Craigslist RSS feeds use invalid dc:date values, along the lines of <dc:date>2007-08-28T21:38:22-0700</dc:date> when the timezone offset should instead be -07:00 with a colon. Since the regex in W3CToIETFDate() is already ensuring that there's [+-] in front of four digits coming after everything else we want, it ought to be safe to make the colon optional.
1. Load attachment 278724 [details], a Craigslist search feed as of 2007-08-27.
2. Note that the preview lists the first item with a date of "Tue, Aug 28, 2007 2:38 PM" (if you're in PDT, as I am now), the result of treating 21:38:22 as a UTC time, rather than showing it as "9:38 PM", the intended time.
I think it's ok to fish for invalid field values as long as we don't break any valid dates.
Which makes step 1 "verify that we have test coverage for every possible form of W3CDTF." (And step 2 "worry about ISO 8601 forms which are not W3CDTF" but I'm not spending CHF 126.00 for a copy of the spec.)
(In reply to comment #2)
> Which makes step 1 "verify that we have test coverage for every possible form
> of W3CDTF."
mmm, ok, I can buy that. maybe lose the melodrama and say "lots of w3cdtf tests". ;)
> (And step 2 "worry about ISO 8601 forms which are not W3CDTF" but
> I'm not spending CHF 126.00 for a copy of the spec.)
Nope, ISO8601 does much more than timestamps, but no feed date element allows anything but timestamps. The unpleasant interaction of RFC 3339 with xsdDateTame is probably the nastiest case we have to deal with:
(In reply to comment #3)
> no feed date element allows anything but timestamps.
Sadly, that's not the case. Either the RSS 1.0 authors didn't read the part of http://www.w3.org/TR/NOTE-datetime which says "An adopting standard must specify which of these options it permits" or they meant to allow all six granularities, but didn't read the part that says "If a given standard allows more than one granularity, it should specify the meaning of the dates and times with reduced precision" so for dc:date in RSS 1.0, <dc:date>2007-08-29</dc:date> is an absolutely valid value, with an undefined relationship to values like <dc:date>2007-08-29 00:00:00</dc:date>.

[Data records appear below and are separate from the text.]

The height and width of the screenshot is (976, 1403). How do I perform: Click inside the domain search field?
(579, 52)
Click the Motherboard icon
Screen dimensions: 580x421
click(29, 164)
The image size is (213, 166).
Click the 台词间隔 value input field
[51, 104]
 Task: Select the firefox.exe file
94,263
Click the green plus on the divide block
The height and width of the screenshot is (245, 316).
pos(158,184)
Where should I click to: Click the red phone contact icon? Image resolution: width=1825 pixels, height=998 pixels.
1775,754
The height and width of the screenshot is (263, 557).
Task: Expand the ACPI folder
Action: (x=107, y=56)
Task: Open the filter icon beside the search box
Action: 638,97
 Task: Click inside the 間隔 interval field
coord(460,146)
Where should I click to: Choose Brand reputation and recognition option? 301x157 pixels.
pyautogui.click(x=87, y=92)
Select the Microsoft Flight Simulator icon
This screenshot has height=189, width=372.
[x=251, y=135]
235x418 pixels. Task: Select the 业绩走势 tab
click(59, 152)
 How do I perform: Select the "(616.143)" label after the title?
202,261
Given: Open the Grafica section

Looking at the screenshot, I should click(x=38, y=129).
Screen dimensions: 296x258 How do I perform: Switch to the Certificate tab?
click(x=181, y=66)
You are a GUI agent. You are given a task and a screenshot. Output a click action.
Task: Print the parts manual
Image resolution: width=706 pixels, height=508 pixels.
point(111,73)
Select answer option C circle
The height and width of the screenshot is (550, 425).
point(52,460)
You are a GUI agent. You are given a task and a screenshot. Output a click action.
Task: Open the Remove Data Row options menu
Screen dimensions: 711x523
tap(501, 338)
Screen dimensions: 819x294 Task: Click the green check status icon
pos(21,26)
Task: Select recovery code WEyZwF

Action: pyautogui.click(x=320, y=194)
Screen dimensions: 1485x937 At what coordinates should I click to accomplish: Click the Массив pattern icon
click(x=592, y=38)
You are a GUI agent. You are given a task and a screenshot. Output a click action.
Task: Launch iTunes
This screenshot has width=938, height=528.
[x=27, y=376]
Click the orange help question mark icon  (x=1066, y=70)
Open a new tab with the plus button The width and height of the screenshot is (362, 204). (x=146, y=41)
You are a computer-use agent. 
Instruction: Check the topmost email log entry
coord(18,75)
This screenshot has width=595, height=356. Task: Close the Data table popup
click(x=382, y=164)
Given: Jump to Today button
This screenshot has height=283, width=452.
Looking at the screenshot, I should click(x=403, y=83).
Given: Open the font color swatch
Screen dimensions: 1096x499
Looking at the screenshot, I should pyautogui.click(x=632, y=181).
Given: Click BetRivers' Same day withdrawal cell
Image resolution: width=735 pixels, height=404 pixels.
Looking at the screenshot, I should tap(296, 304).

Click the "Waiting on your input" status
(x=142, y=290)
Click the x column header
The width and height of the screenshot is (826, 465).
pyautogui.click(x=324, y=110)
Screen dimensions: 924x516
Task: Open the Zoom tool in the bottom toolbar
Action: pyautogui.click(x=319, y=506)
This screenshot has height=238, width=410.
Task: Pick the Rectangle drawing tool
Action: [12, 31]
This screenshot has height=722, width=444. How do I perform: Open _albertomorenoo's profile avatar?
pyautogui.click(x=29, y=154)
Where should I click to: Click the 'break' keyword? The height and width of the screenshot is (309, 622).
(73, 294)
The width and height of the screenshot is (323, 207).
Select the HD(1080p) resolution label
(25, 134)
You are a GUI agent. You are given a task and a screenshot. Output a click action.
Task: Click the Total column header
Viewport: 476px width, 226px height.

Since ISO 8601 is well-designed, I don't see any way that allowing no-colon timezones will get anything wrong, as long as it's after [+-], but we still should be testing that we're getting our best-guess at what RSS 1.0 would have specified if they did their job, 2007 == 2007-01-01T00:00:00.0-00:00.
(In reply to comment #4)
> (In reply to comment #3)
> > no feed date element allows anything but timestamps.
> Sadly, that's not the case.
Yes, sad. We'll do the best we can with non-timestamp values, but we'll probably be buggy there until we can incorporate a real ISO8601 parser, hopefully in a library that we can share across the product.
Fixed by bug 682754.